Find infinitely many triples (a,b,c) of distinct positive integers such that a, b, c are in arithmetic progression and ab+1,bc+1,ca+1 are perfect squares.

(In reply to More thoughts, problems encountered by Jer)

It seems a pity to leave a nice start unfinished. Here's how I approached it.

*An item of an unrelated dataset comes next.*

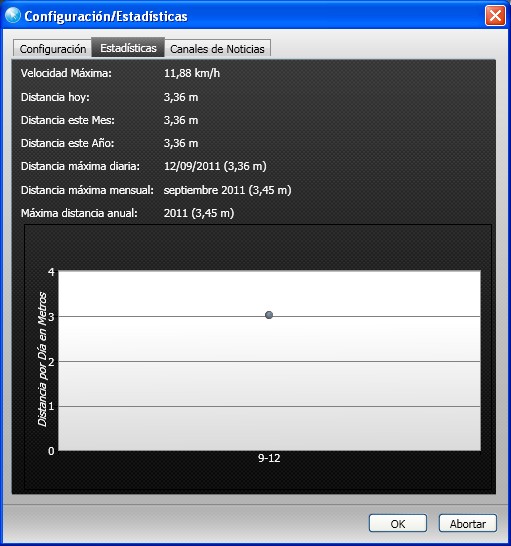Click the Distancia hoy label
The height and width of the screenshot is (546, 511).
pyautogui.click(x=55, y=97)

Start with the recurrence:

x =  ((2 + sqrt(3))^n - (2 - sqrt(3))^n)/(2 sqrt(3))     
A =  ((2 + sqrt(3))^(n+1) - (2 - sqrt(3))^(n+1))/(2 sqrt(3))     
B =  2(4A-x)     
C =  2B-A

   
Then with a little manipulation:
a = A 
b = 2(sqrt(3A^2+1)+2A) = B
c = 4sqrt(3A^2+1)+7A = C

The arithmetic progression first, quite easy: 
B - A 2(sqrt(3A^2+1)+2A)-A = 2 sqrt(3A^2 + 1) + 3A = D [1]      
C - B 4 sqrt(3A^2+1)+7A- 2(sqrt(3A^2+1)+2A) = 2 sqrt(3A^2 + 1) + 3A = D, the same value.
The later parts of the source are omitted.